Wenn Sefu recht hat, und dem scheint doch wohl so, so sind diese Worte als mir in den Mund gelegt aufzufassen; entweder sind sie dann ein Ausfluß meines Edelmutes: ich will durchaus nicht stören; oder aber sie sind eine captatio benevolentiae: bleib ja ferne, Weißer, wir fürchten uns sonst.
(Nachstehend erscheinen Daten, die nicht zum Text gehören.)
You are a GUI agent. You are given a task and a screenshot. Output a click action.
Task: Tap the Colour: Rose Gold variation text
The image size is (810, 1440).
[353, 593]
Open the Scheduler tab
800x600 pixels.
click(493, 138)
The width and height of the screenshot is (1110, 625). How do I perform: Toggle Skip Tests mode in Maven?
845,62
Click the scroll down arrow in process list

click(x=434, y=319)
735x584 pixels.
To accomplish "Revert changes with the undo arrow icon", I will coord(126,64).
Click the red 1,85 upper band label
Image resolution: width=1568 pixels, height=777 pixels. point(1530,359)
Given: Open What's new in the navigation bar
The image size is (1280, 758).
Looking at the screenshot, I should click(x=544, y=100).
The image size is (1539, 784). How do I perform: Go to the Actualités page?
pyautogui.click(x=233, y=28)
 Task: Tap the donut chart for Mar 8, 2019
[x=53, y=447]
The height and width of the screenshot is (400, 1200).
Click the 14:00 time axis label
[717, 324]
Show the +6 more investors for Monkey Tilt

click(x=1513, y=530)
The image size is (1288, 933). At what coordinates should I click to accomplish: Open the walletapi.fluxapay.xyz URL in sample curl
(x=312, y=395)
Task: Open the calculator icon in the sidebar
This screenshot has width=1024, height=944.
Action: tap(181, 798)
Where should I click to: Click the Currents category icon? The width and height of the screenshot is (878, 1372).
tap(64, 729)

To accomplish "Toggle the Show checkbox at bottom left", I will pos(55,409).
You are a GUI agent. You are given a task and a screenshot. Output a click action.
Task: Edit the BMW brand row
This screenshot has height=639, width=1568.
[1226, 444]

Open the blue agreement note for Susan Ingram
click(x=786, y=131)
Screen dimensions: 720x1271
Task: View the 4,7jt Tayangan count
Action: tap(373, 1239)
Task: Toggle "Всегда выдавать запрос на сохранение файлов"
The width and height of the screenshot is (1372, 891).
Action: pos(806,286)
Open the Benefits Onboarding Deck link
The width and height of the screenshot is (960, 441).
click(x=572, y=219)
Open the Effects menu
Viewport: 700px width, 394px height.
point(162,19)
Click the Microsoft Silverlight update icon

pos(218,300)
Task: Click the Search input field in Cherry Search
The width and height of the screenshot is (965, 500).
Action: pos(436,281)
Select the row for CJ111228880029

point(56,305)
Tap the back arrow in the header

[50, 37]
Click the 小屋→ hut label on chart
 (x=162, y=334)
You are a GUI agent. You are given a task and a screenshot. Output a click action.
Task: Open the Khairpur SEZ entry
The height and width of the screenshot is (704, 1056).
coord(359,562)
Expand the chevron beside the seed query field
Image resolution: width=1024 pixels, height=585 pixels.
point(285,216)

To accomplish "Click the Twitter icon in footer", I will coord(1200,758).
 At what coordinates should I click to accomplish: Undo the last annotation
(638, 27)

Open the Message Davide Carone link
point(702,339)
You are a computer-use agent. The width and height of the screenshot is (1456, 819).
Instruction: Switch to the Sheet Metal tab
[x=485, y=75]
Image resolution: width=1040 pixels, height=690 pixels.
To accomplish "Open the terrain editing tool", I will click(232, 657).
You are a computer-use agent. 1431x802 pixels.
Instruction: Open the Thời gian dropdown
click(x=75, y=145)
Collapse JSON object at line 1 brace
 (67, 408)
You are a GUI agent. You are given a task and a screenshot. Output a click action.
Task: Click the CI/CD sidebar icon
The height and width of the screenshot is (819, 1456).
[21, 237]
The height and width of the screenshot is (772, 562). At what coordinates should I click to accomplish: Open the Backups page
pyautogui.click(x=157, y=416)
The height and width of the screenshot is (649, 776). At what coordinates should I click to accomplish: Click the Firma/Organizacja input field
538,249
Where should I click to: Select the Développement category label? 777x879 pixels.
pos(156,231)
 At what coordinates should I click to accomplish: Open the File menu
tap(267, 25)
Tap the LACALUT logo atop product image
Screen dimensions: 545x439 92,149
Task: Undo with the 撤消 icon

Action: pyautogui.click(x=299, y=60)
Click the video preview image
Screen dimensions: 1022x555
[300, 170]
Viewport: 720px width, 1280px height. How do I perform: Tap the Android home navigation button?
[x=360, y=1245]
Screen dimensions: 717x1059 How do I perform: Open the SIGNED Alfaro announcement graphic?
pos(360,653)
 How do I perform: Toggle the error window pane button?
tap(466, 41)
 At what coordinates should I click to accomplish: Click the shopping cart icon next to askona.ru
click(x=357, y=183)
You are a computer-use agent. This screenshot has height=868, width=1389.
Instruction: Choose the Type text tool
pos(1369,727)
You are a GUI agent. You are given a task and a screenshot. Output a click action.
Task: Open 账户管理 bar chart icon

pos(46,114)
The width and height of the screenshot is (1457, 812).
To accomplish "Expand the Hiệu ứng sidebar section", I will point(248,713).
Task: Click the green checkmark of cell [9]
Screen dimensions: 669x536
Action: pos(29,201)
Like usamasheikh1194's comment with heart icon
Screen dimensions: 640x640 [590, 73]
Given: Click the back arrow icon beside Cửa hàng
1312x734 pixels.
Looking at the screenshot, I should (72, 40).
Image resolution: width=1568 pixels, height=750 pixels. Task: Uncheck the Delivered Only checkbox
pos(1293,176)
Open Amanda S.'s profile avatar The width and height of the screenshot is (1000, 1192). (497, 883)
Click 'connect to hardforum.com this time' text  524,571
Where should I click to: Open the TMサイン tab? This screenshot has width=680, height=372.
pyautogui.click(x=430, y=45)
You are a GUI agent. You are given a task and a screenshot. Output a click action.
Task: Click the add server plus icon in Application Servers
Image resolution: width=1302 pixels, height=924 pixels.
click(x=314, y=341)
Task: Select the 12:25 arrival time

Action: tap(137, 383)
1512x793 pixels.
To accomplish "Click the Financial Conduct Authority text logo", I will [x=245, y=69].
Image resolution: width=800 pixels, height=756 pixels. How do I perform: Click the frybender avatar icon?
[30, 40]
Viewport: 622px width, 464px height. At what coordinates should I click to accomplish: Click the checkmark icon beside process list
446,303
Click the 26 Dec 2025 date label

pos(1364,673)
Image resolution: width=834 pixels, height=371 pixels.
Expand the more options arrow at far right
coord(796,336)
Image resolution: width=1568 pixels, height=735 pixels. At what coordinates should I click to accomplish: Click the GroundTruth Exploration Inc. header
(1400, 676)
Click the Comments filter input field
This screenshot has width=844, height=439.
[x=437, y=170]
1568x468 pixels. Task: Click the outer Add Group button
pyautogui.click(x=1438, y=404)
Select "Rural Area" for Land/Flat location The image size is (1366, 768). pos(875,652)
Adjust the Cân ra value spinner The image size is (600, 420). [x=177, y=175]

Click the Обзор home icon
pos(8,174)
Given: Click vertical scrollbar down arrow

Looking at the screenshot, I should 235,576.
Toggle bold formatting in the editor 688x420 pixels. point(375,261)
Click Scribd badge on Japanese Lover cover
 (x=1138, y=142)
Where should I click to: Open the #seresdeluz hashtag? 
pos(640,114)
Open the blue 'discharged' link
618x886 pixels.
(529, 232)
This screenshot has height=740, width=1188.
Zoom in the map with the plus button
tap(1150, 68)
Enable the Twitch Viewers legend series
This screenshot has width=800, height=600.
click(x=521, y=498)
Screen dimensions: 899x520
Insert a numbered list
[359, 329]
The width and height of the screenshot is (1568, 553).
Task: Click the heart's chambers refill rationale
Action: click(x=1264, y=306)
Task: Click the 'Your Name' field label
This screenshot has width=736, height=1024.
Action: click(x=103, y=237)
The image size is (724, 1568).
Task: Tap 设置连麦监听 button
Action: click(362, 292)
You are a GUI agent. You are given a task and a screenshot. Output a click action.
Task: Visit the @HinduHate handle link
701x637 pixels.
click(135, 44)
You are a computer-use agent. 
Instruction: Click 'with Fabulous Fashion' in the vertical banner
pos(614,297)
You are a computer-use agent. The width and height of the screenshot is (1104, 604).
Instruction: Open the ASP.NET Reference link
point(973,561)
Ganz geheuer scheint den Teilnehmerinnen trotz meiner diskreten Zurückhaltung überhaupt nicht zu sein, denn sie singen nunmehr bis zur Erschlaffung:
„Nidoba ho, nidoba ho.“
„Es ist schwer fürwahr, es ist schwer fürwahr.“ —
Große Pause.
Der zweite Hauptteil des Programms bringt zunächst die Wiederholung einer Partie von Teil I: noch tiefer in ihre grellbunten Tücher vermummt, so daß von Gesicht und Armen nichts zu sehen ist, treten zuvörderst die Festjungfrauen an, wie vorhin in Reihen rechtsum; an sie gliedert sich in derselben Anordnung die ganze andere Gesellschaft an. Jetzt setzt auch schon die über gewaltigem Feuer neugestimmte Kapelle von frischem ein, und wieder beginnt das Dauerlied: „Chihakatu cha Ruliwile“ usw.; wieder fliegen die Mittelpartien der Körper im Bauchtanz. Das dauert eine geschlagene halbe Stunde lang; dann löst sich die lange Reihe auf, die älteste der Lehrerinnen tritt frei vor die übrigen hin, setzt eine kritische Miene auf und harrt der Dinge, die da kommen sollen. Und es kommt. Wie ein schillernder Falter löst sich eins der bunten Zeugbündel aus der Masse heraus, tänzelt zierlich vor die Alte hin,
„nande äh äh, nande äh äh“,
setzt der Chorus ein, von dem Kleiderbündel aber sieht der höchst erstaunte Weiße nur noch Kopf- und Fußpartie in einiger Ruhe, alles, was dazwischenliegt, verschwimmt zu einem unerkennbaren Etwas. Erst ein keckes Nähertreten erläutert mir das: die Kleine „zittert“ mit ihrer Beckenpartie, sie wirft sie so schnell hin und her, daß tatsächlich keine Körperlinie zu verfolgen ist. Die eine tritt ab, die anderen folgen der Reihe nach; Lob und Tadel werden aus hohem Munde auf sie herabgesprochen. Was der Liedertext aber bedeutet, kann mir auch Sefu nicht sagen.
Tanz der Frauenmaske Njorowe in Newala.